#### Set task
From the machine learning course description below, list every outcome a student can expect after successfully completing the course.

#### Document text
╭──
CSCI 3813/780: Machine Learning

Spring 2010
Tuesday Thursday 5:00pm - 6:15pm
NSB A103
Instructor: Andrew Rosenberg (andrew_at_cs.qc.cuny.edu)
Office Hours: Thursday 3:30-4:30pm NSB A330

Machine Learning addresses the problem of identifying patterns in data. The major goal of machine learning is allow to computers to learn (potentially complex) patterns from data, and then make decisions based on these patterns. This class will provide an introduction to the fundamentals of this discipline.

Much of machine learning relies on mathematical foundations from Probability and Statistics. The course will provide an overview to the requisite math. However, students with some exposure to this field (though MATH 241 or other coursework) will have a smoother time understanding the mathematical underpinnings of the material.

Upon successful completion of this course, a student can expect to have:

  1. Familiarity with a set of well-known supervised, unsupervised and semi-supervised learning algorithms.
  2. The ability to implement some basic machine learning algorithms.
  3. Understanding of how machine learning algorithms are evaluated.
  4. The ability to comprehend a Machine Learning conference paper (NIPS, ICML, eg.).

Class Policy

Come to Class. It will be difficult to do well in the class without regular attendance. There is no additional penalty for missing class.

Cell phones must be on silent, and are not to be checked or used during class - if you are expecting an urgent call, tell the instructor at the start of class.

Laptops are fine for taking notes. No internet, no chat, no games.

Cell phone and Laptop policy: One warning, after that 5 points off the next homework for each issue. Same policy for the instructor. One warning, after that, everyone gets 5 points on the next homework.
╰──
#### Source data
╭──
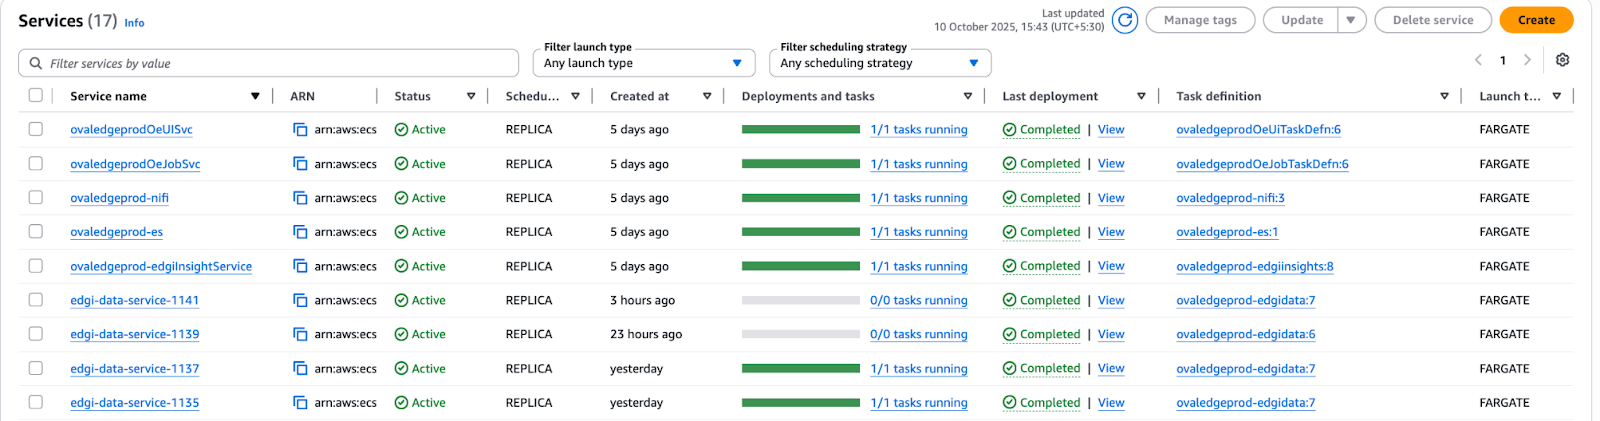This screenshot has height=421, width=1600.
Task: Go to previous page arrow
Action: [x=1478, y=60]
╰──
#### Answer for the task
1. Familiarity with a set of well-known supervised, unsupervised and semi-supervised learning algorithms.
2. The ability to implement some basic machine learning algorithms.
3. Understanding of how machine learning algorithms are evaluated.
4. The ability to comprehend a Machine Learning conference paper (NIPS, ICML, eg.).